Aufgabe 1: Tippen Sie aus dem Textabschnitt die Stelle ab, die mit „Die Beziehungen zwischen“ beginnt und mit „Status zuerkannt werde.“ endet.

Textabschnitt:
Die Beziehungen zwischen der US-Regierung des abgewählten Präsidenten Donald Trump und der Regierung in Peking sind angespannt. Die USA und Taiwan unterhalten nur inoffizielle Beziehungen. Das American Institute in Taiwan (AIT) ist für die Umsetzung der US-Politik gegenüber Taiwan zuständig. Beobachter weisen allerdings darauf hin, dass der Schritt keine vollständige Eskalation darstelle, weil Taiwan trotz der neuen Regeln kein offizieller Status zuerkannt werde.
Die Maßnahme dürfte eher dazu dienen, der neuen Regierung unter Joe Biden eine Abkehr vom konfrontativen Kurs Trumps zu erschweren. Es ist ohnehin fraglich, ob Trump noch in der Lage sein wird, seine letzten Tage im Amt zu überstehen. Die Demokraten wollen am Montag ein neuerliches Amtsenthebungsverfahren einleiten. Auch die Abberufung aus dem Grund der Unzurechnungsfähigkeit ist noch nicht vollständig vom Tisch. Laut CNN soll Vizepräsident Mike Pence diese Möglichkeit noch nicht ausgeschlossen haben. Erste republikanische Senatoren forderten Trump am Wochenende zum Rücktritt auf. Pat Toomey und Lisa Murkowski sagten, Trump solle von sich aus abtreten. Toomey sagte auf CNN, dass Trump wegen seiner Mitwirkung am Sturm auf das Kapitol künftig unwählbar sei und außerdem eine strafrechtliche Verfolgung gewärtigen müsse. Die Sprecherin der Demokraten im Repräsentantenhaus,
Nancy Pelosi, sagte, dass Trump nicht geeignet sei, weiter Präsident zu bleiben und kündigte einen Vorstoß für ein neues Amtsenthebungsverfahren an. Außerdem müsse der Präsident für seine Handlungen strafrechtlich zur Verantwortung gezogen werden.

Aufgabe 2: Schreiben Sie bitte die Zeilen der Datensätze neu, beginnend mit der Zeile, die „Given: Choose the“ enthält, und endend mit der Zeile, die „Looking at the screenshot, I should point(928,206).“ enthält, beide eingeschlossen. Ersetzen Sie darin „highlighted“ durch „selected“, ändern Sie sonst nichts und lassen Sie die Bilder weg.

Quellenmaterial:
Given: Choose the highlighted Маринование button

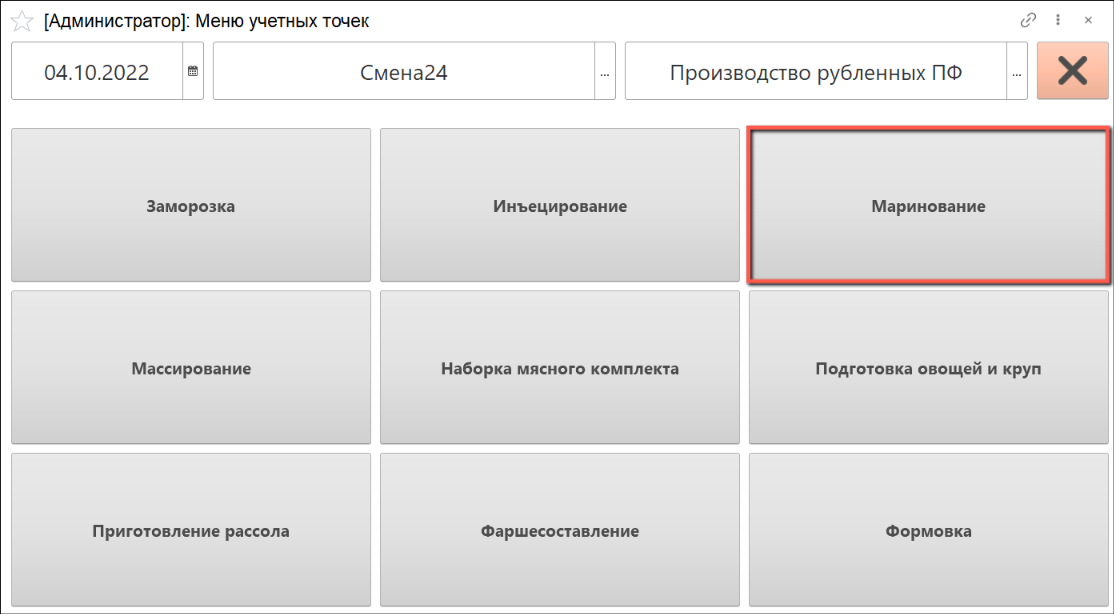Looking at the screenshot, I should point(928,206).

---

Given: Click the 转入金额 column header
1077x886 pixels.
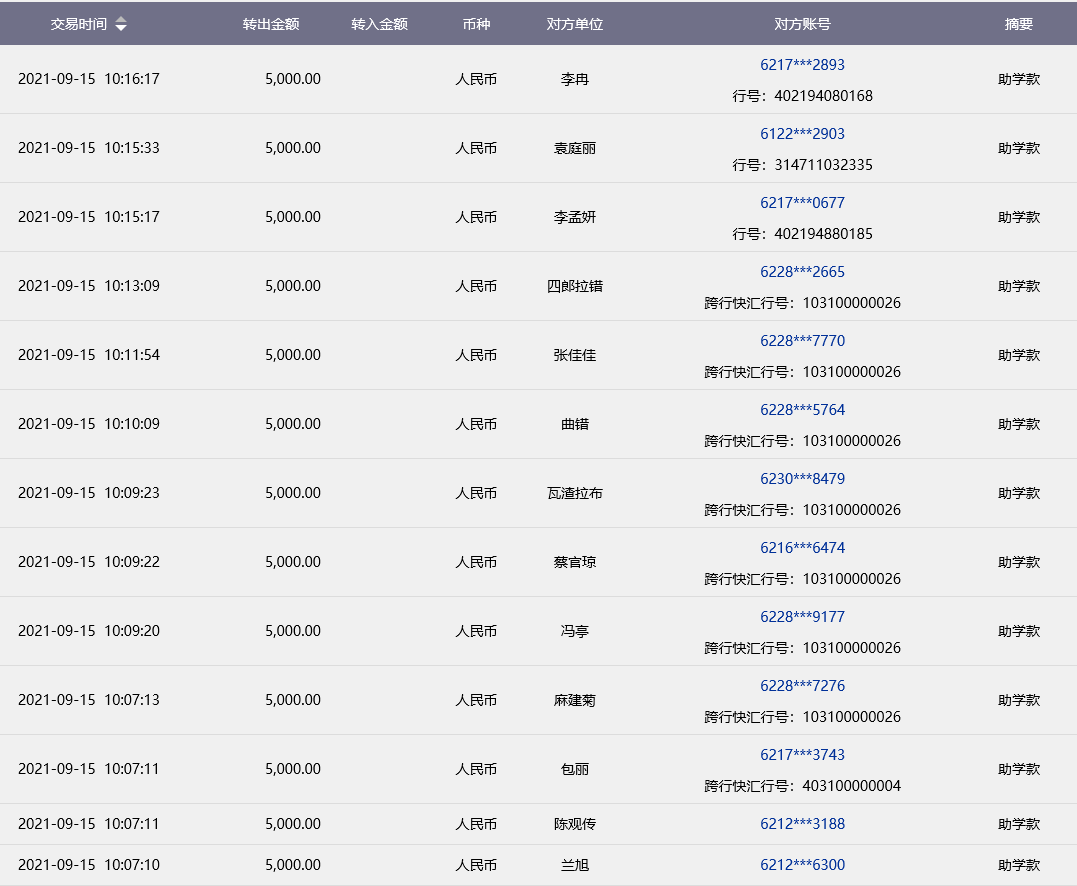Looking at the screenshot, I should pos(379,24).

Musterlösung 1:
Die Beziehungen zwischen der US-Regierung des abgewählten Präsidenten Donald Trump und der Regierung in Peking sind angespannt. Die USA und Taiwan unterhalten nur inoffizielle Beziehungen. Das American Institute in Taiwan (AIT) ist für die Umsetzung der US-Politik gegenüber Taiwan zuständig. Beobachter weisen allerdings darauf hin, dass der Schritt keine vollständige Eskalation darstelle, weil Taiwan trotz der neuen Regeln kein offizieller Status zuerkannt werde.

Musterlösung 2:
Given: Choose the selected Маринование button

Looking at the screenshot, I should point(928,206).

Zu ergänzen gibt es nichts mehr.